**EXERCISE BRIEF**:
Rewrite the listing below, replacing "Remove" with "Delete" and leaving everything else as it is. Leave the pictures out of your answer.
## START
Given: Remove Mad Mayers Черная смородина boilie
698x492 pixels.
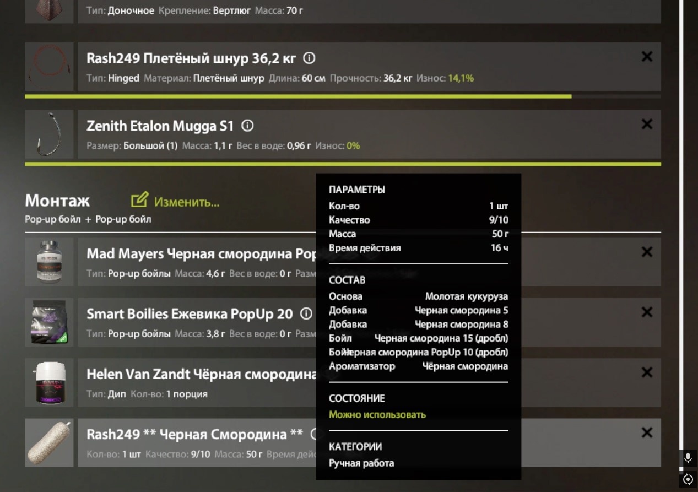Looking at the screenshot, I should (647, 252).
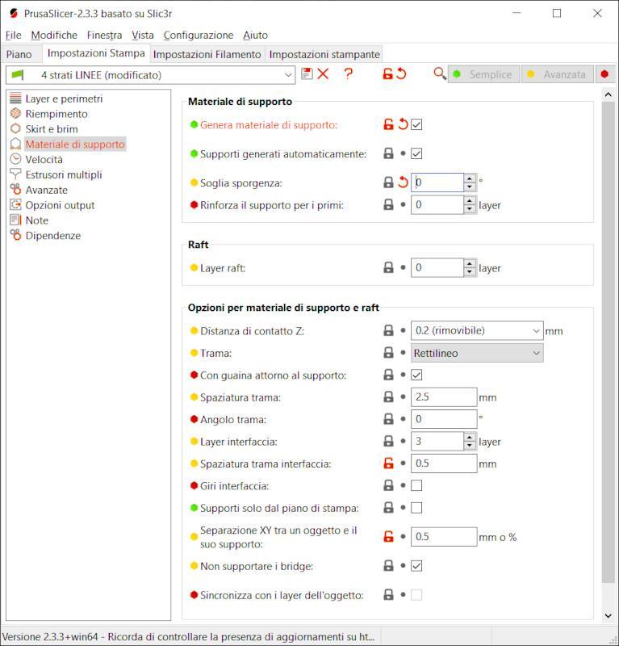The image size is (619, 646).
Task: Toggle Non supportare i bridge checkbox
Action: (x=416, y=566)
## END
**COMPLETED EXERCISE**:
Given: Delete Mad Mayers Черная смородина boilie
698x492 pixels.
Looking at the screenshot, I should (647, 252).
The image size is (619, 646).
Task: Toggle Non supportare i bridge checkbox
Action: (x=416, y=566)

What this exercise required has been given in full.